WHAT YOU WILL DO: Return every line of the data exactly as it stands.

Stored data entries:

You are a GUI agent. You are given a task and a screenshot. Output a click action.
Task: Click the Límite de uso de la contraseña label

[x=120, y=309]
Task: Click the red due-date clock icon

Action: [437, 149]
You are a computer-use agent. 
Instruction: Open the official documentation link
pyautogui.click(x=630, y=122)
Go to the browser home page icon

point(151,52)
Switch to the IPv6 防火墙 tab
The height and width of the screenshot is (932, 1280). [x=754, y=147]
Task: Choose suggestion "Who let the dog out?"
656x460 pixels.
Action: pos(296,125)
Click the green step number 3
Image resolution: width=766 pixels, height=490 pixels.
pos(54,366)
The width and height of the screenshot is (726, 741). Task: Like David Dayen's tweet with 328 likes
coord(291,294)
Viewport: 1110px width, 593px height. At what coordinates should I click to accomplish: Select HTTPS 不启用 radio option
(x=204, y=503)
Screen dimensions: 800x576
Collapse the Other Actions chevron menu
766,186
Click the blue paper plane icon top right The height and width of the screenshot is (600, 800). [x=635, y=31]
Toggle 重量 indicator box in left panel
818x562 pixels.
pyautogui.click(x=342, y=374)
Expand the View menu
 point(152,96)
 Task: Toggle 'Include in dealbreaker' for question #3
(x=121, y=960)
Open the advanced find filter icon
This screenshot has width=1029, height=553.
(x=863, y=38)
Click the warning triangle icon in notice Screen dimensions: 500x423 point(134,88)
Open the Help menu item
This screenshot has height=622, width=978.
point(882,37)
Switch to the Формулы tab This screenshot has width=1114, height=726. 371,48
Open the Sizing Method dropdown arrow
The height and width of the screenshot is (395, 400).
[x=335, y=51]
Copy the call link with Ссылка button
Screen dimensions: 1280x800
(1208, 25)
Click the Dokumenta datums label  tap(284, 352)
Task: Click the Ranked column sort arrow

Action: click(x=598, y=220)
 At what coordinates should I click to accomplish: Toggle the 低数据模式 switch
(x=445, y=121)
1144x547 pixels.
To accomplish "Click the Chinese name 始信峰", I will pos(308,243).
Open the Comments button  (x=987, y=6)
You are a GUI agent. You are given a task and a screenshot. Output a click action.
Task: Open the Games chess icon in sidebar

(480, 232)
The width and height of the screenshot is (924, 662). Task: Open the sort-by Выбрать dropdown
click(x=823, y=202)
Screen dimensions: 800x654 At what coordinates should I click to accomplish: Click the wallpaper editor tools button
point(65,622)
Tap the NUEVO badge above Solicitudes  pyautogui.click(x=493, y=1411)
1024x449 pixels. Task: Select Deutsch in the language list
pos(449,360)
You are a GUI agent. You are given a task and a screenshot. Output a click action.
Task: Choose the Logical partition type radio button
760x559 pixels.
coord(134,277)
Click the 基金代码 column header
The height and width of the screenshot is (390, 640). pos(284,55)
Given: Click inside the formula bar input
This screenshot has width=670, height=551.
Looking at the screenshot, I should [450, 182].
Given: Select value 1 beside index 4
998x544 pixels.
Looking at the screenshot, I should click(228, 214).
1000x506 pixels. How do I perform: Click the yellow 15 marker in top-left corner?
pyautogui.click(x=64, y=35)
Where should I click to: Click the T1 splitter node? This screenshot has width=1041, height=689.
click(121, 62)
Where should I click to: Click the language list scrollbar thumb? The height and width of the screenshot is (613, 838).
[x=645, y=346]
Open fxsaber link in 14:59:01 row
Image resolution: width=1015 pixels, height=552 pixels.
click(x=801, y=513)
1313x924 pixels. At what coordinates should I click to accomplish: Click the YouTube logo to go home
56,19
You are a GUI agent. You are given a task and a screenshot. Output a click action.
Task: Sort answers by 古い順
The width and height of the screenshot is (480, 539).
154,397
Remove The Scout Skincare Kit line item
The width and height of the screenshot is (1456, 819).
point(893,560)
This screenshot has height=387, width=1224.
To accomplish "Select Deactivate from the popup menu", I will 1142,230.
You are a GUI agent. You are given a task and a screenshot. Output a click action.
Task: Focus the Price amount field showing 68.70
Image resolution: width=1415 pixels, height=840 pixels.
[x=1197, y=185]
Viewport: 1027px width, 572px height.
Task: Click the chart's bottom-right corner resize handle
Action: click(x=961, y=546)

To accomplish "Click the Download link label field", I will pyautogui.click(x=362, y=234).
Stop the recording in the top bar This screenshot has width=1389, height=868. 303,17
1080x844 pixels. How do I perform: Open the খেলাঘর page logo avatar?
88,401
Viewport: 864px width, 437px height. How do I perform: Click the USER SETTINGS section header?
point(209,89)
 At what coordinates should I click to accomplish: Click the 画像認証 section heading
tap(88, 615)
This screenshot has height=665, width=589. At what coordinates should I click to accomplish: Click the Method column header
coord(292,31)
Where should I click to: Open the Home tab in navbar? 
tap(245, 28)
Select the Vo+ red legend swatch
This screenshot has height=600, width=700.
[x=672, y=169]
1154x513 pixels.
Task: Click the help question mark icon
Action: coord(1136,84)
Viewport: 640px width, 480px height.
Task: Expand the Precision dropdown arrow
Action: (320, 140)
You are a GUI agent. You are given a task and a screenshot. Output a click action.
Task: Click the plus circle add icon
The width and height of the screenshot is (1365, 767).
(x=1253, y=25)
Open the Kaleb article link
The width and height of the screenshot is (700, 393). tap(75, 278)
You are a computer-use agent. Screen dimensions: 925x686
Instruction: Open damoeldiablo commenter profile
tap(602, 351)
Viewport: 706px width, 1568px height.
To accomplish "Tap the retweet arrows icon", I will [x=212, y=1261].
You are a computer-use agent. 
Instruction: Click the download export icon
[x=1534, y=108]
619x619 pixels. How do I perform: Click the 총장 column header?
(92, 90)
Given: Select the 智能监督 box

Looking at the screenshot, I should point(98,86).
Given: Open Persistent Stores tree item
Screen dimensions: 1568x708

WRITTEN RESPONSE:
You are a GUI agent. You are given a task and a screenshot. Output a click action.
Task: Click the Límite de uso de la contraseña label

[x=120, y=309]
Task: Click the red due-date clock icon

Action: [437, 149]
You are a computer-use agent. 
Instruction: Open the official documentation link
pyautogui.click(x=630, y=122)
Go to the browser home page icon

point(151,52)
Switch to the IPv6 防火墙 tab
The height and width of the screenshot is (932, 1280). [x=754, y=147]
Task: Choose suggestion "Who let the dog out?"
656x460 pixels.
Action: pos(296,125)
Click the green step number 3
Image resolution: width=766 pixels, height=490 pixels.
pos(54,366)
The width and height of the screenshot is (726, 741). Task: Like David Dayen's tweet with 328 likes
coord(291,294)
Viewport: 1110px width, 593px height. At what coordinates should I click to accomplish: Select HTTPS 不启用 radio option
(x=204, y=503)
Screen dimensions: 800x576
Collapse the Other Actions chevron menu
766,186
Click the blue paper plane icon top right The height and width of the screenshot is (600, 800). [x=635, y=31]
Toggle 重量 indicator box in left panel
818x562 pixels.
pyautogui.click(x=342, y=374)
Expand the View menu
 point(152,96)
 Task: Toggle 'Include in dealbreaker' for question #3
(x=121, y=960)
Open the advanced find filter icon
This screenshot has width=1029, height=553.
(x=863, y=38)
Click the warning triangle icon in notice Screen dimensions: 500x423 point(134,88)
Open the Help menu item
This screenshot has height=622, width=978.
point(882,37)
Switch to the Формулы tab This screenshot has width=1114, height=726. 371,48
Open the Sizing Method dropdown arrow
The height and width of the screenshot is (395, 400).
[x=335, y=51]
Copy the call link with Ссылка button
Screen dimensions: 1280x800
(1208, 25)
Click the Dokumenta datums label  tap(284, 352)
Task: Click the Ranked column sort arrow

Action: click(x=598, y=220)
 At what coordinates should I click to accomplish: Toggle the 低数据模式 switch
(x=445, y=121)
1144x547 pixels.
To accomplish "Click the Chinese name 始信峰", I will pos(308,243).
Open the Comments button  (x=987, y=6)
You are a GUI agent. You are given a task and a screenshot. Output a click action.
Task: Open the Games chess icon in sidebar

(480, 232)
The width and height of the screenshot is (924, 662). Task: Open the sort-by Выбрать dropdown
click(x=823, y=202)
Screen dimensions: 800x654 At what coordinates should I click to accomplish: Click the wallpaper editor tools button
point(65,622)
Tap the NUEVO badge above Solicitudes  pyautogui.click(x=493, y=1411)
1024x449 pixels. Task: Select Deutsch in the language list
pos(449,360)
You are a GUI agent. You are given a task and a screenshot. Output a click action.
Task: Choose the Logical partition type radio button
760x559 pixels.
coord(134,277)
Click the 基金代码 column header
The height and width of the screenshot is (390, 640). pos(284,55)
Given: Click inside the formula bar input
This screenshot has width=670, height=551.
Looking at the screenshot, I should [450, 182].
Given: Select value 1 beside index 4
998x544 pixels.
Looking at the screenshot, I should click(228, 214).
1000x506 pixels. How do I perform: Click the yellow 15 marker in top-left corner?
pyautogui.click(x=64, y=35)
Where should I click to: Click the T1 splitter node? This screenshot has width=1041, height=689.
click(121, 62)
Where should I click to: Click the language list scrollbar thumb? The height and width of the screenshot is (613, 838).
[x=645, y=346]
Open fxsaber link in 14:59:01 row
Image resolution: width=1015 pixels, height=552 pixels.
click(x=801, y=513)
1313x924 pixels. At what coordinates should I click to accomplish: Click the YouTube logo to go home
56,19
You are a GUI agent. You are given a task and a screenshot. Output a click action.
Task: Sort answers by 古い順
The width and height of the screenshot is (480, 539).
154,397
Remove The Scout Skincare Kit line item
The width and height of the screenshot is (1456, 819).
point(893,560)
This screenshot has height=387, width=1224.
To accomplish "Select Deactivate from the popup menu", I will 1142,230.
You are a GUI agent. You are given a task and a screenshot. Output a click action.
Task: Focus the Price amount field showing 68.70
Image resolution: width=1415 pixels, height=840 pixels.
[x=1197, y=185]
Viewport: 1027px width, 572px height.
Task: Click the chart's bottom-right corner resize handle
Action: click(x=961, y=546)

To accomplish "Click the Download link label field", I will pyautogui.click(x=362, y=234).
Stop the recording in the top bar This screenshot has width=1389, height=868. 303,17
1080x844 pixels. How do I perform: Open the খেলাঘর page logo avatar?
88,401
Viewport: 864px width, 437px height. How do I perform: Click the USER SETTINGS section header?
point(209,89)
 At what coordinates should I click to accomplish: Click the 画像認証 section heading
tap(88, 615)
This screenshot has height=665, width=589. At what coordinates should I click to accomplish: Click the Method column header
coord(292,31)
Where should I click to: Open the Home tab in navbar? 
tap(245, 28)
Select the Vo+ red legend swatch
This screenshot has height=600, width=700.
[x=672, y=169]
1154x513 pixels.
Task: Click the help question mark icon
Action: coord(1136,84)
Viewport: 640px width, 480px height.
Task: Expand the Precision dropdown arrow
Action: (320, 140)
You are a GUI agent. You are given a task and a screenshot. Output a click action.
Task: Click the plus circle add icon
The width and height of the screenshot is (1365, 767).
(x=1253, y=25)
Open the Kaleb article link
The width and height of the screenshot is (700, 393). tap(75, 278)
You are a computer-use agent. Screen dimensions: 925x686
Instruction: Open damoeldiablo commenter profile
tap(602, 351)
Viewport: 706px width, 1568px height.
To accomplish "Tap the retweet arrows icon", I will [x=212, y=1261].
You are a computer-use agent. 
Instruction: Click the download export icon
[x=1534, y=108]
619x619 pixels. How do I perform: Click the 총장 column header?
(92, 90)
Given: Select the 智能监督 box

Looking at the screenshot, I should point(98,86).
Given: Open Persistent Stores tree item
Screen dimensions: 1568x708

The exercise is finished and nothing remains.